Filter these records by the string "computer", copying each line that holds it.

____

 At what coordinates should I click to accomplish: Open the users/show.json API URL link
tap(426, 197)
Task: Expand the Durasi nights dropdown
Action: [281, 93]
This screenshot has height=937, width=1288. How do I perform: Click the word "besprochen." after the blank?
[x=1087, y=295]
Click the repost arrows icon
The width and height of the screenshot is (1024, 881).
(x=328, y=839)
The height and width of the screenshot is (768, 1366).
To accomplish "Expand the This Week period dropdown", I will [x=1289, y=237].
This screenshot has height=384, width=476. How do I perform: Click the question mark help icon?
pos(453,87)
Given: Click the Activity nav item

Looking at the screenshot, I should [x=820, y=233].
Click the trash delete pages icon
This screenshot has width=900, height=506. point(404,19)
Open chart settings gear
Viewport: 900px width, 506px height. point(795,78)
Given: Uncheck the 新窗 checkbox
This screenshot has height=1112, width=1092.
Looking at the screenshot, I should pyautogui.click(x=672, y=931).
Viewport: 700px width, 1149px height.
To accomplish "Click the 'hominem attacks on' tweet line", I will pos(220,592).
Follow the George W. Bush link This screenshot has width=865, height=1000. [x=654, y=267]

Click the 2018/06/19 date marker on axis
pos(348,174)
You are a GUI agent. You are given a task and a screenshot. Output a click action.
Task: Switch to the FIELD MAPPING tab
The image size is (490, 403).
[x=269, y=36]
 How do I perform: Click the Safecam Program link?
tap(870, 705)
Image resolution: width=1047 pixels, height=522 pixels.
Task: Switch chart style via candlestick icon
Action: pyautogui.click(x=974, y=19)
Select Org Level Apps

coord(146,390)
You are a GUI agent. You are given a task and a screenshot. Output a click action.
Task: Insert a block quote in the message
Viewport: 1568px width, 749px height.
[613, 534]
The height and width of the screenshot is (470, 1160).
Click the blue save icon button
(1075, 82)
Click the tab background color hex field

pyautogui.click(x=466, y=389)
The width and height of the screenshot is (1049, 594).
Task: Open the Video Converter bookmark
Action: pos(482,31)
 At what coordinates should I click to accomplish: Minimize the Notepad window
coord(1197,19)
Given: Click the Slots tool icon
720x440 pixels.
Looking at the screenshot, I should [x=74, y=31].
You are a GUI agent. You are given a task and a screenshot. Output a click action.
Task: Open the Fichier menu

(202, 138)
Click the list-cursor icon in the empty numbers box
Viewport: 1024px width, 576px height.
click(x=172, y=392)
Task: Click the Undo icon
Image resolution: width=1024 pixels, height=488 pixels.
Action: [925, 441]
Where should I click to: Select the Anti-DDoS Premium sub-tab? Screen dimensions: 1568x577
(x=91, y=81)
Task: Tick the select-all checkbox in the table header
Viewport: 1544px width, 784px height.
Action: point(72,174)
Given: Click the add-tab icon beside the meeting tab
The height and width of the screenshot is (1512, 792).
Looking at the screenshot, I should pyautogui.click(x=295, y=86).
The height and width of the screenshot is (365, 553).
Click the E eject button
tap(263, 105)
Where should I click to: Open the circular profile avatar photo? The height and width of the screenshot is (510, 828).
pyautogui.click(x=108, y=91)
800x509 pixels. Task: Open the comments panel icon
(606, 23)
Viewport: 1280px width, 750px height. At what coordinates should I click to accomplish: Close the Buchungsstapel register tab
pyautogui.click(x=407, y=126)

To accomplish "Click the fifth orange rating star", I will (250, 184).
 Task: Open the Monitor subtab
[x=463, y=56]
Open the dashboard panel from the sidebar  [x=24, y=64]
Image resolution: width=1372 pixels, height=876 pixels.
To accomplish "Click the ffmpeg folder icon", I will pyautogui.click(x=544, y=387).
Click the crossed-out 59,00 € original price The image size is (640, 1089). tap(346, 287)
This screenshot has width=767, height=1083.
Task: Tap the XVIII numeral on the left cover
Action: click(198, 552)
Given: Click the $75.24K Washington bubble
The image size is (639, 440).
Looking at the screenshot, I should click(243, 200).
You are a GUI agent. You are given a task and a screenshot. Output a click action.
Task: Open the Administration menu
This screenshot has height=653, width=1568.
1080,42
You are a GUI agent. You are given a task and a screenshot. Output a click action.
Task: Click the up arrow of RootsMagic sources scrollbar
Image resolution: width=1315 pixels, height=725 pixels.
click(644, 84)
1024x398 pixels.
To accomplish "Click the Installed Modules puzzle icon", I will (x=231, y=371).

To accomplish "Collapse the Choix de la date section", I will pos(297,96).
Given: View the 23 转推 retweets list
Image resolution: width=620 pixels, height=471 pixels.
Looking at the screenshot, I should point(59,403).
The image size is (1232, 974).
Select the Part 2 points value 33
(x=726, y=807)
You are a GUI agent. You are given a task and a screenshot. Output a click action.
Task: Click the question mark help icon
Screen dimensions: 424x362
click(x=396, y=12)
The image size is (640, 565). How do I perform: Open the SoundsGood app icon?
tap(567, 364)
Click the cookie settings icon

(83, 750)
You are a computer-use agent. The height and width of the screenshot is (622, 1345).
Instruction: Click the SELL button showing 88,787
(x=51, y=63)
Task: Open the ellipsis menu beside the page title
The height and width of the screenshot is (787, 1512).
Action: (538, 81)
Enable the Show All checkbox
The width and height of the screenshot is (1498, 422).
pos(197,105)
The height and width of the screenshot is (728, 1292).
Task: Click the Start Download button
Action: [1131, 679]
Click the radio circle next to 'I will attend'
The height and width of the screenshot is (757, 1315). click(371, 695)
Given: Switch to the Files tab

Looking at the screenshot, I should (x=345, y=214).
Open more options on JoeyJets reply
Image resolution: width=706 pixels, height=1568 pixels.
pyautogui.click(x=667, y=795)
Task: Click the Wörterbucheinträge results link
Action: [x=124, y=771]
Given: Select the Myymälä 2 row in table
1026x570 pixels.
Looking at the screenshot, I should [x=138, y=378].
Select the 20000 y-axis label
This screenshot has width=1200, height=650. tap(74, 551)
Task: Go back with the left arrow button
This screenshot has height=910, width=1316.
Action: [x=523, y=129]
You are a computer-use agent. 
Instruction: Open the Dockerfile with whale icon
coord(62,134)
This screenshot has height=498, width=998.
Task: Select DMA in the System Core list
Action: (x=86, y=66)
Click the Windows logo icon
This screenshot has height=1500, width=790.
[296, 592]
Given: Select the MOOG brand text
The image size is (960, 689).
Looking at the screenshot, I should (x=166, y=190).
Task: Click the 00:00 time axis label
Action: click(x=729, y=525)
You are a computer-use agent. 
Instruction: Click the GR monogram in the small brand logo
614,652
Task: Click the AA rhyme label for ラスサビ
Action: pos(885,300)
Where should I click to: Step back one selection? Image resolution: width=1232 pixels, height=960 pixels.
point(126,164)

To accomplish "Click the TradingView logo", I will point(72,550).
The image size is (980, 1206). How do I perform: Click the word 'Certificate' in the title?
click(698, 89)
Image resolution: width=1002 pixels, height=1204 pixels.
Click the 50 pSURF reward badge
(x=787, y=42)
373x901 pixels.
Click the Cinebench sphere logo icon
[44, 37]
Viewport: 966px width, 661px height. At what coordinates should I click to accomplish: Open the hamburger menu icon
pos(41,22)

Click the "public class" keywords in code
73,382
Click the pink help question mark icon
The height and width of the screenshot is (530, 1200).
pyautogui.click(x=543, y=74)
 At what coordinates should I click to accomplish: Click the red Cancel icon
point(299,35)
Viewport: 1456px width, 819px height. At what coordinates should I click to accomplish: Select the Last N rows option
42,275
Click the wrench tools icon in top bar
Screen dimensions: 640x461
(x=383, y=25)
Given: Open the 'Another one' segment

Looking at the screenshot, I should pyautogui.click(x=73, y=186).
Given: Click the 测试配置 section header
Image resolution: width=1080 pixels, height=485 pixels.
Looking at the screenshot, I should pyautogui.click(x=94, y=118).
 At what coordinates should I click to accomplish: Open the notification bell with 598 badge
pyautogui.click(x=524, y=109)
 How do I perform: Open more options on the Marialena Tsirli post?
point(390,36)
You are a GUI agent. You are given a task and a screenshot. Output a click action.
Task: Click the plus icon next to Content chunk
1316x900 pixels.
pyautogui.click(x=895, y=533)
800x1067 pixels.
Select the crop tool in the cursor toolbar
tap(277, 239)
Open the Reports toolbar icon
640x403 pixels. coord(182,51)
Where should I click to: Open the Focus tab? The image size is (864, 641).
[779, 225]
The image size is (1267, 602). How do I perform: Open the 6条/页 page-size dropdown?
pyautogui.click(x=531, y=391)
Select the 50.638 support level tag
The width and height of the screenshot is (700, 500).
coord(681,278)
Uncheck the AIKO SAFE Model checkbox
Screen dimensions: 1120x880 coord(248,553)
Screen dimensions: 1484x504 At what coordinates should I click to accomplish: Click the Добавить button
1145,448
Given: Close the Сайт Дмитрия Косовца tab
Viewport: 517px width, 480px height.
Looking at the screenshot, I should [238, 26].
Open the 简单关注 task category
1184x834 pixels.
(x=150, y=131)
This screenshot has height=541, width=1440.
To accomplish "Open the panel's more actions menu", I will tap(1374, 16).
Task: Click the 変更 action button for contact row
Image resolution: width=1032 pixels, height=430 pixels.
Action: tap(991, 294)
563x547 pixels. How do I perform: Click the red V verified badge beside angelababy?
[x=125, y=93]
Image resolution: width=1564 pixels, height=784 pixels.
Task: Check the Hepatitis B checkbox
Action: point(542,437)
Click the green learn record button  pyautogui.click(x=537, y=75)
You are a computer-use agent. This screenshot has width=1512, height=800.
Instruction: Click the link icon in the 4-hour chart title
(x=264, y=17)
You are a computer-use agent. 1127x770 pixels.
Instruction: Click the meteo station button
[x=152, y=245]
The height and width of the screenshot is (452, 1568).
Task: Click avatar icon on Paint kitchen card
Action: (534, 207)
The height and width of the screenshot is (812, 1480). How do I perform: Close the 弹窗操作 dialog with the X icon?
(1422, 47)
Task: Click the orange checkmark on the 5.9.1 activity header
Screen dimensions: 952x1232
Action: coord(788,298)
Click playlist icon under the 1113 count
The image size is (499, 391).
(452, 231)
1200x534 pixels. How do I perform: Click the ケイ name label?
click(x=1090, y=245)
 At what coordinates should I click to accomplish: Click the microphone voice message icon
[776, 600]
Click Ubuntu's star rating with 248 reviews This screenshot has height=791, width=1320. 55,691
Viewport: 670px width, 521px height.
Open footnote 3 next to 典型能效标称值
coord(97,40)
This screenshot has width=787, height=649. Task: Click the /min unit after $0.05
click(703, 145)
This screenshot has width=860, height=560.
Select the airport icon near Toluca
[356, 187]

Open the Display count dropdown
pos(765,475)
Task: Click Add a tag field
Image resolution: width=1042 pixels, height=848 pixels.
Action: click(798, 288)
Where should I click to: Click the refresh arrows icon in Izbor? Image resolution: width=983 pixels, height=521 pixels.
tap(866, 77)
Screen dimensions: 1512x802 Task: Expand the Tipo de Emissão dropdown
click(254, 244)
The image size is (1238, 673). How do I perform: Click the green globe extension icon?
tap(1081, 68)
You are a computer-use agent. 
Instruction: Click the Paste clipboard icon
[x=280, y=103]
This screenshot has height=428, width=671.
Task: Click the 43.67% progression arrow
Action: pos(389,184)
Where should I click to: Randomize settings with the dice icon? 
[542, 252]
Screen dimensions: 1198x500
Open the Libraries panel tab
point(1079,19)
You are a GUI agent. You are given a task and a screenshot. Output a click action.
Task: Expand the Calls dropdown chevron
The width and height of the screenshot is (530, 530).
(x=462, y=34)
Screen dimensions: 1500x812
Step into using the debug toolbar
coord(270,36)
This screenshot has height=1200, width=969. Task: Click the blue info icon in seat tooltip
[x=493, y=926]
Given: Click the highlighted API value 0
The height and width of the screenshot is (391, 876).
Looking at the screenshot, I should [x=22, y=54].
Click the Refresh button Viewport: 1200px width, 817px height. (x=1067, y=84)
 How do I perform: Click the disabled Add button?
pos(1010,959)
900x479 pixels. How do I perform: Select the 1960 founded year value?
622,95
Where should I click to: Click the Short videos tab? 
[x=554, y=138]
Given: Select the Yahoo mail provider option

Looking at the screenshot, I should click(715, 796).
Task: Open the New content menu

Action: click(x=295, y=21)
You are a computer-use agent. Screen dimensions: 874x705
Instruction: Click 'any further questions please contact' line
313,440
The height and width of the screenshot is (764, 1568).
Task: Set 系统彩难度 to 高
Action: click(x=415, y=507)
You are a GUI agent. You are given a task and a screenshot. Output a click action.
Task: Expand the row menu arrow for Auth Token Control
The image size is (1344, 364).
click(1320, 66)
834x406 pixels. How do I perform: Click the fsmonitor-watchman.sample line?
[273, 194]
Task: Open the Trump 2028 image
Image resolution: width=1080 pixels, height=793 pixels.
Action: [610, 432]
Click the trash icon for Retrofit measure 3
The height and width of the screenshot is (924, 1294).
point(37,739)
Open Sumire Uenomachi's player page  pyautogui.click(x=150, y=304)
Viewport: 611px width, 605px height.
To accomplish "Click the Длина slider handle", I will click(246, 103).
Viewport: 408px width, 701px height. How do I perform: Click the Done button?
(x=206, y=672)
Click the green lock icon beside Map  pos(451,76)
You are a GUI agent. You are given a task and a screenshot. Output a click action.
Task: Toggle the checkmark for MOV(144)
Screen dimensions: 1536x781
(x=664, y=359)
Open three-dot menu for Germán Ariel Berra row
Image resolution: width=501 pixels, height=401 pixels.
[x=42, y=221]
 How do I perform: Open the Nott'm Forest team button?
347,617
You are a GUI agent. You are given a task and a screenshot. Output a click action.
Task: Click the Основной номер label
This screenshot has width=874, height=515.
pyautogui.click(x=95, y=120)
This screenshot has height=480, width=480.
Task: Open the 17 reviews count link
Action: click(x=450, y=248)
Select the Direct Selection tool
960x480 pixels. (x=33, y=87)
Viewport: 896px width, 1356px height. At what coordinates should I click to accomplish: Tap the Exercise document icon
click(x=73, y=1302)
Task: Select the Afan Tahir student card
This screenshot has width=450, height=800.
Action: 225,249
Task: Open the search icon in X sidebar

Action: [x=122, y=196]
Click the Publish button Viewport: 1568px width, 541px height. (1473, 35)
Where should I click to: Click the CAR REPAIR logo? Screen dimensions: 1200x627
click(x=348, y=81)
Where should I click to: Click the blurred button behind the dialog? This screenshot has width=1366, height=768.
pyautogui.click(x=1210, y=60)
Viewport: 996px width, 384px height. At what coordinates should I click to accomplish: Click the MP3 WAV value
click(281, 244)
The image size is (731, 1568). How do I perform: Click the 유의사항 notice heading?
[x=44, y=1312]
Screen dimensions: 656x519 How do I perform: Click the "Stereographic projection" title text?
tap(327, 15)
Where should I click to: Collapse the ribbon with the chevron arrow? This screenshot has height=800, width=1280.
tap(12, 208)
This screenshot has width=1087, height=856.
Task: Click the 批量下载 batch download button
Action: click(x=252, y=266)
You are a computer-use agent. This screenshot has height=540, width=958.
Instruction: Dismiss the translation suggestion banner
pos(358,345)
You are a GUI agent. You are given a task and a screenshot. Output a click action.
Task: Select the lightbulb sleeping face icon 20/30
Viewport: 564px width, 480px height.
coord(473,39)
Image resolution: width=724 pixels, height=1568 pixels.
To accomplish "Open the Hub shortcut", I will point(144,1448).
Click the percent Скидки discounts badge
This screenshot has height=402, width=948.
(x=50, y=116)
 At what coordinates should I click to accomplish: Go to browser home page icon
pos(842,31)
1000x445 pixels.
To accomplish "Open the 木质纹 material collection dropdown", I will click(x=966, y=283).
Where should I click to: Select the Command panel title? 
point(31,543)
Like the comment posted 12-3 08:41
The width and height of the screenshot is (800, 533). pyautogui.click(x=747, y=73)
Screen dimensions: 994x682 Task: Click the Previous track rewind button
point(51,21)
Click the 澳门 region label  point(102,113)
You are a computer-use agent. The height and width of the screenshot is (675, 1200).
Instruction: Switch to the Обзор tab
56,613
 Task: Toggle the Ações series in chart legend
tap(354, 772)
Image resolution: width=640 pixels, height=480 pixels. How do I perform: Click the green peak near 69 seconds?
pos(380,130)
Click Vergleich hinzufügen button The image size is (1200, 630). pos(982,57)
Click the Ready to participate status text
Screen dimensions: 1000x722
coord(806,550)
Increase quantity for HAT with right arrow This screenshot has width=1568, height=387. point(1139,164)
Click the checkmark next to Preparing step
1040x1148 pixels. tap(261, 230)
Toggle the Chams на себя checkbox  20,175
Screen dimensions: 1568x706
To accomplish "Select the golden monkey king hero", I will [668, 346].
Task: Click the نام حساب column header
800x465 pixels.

____

RESULT OF THE EXERCISE:
You are a computer-use agent. The height and width of the screenshot is (622, 1345).
You are a computer-use agent. 
You are a computer-use agent. 
You are a computer-use agent. This screenshot has width=1512, height=800.
You are a computer-use agent. 1127x770 pixels.
You are a computer-use agent. 
You are a computer-use agent. Screen dimensions: 874x705
You are a computer-use agent. This screenshot has height=540, width=958.
You are a computer-use agent. The height and width of the screenshot is (675, 1200).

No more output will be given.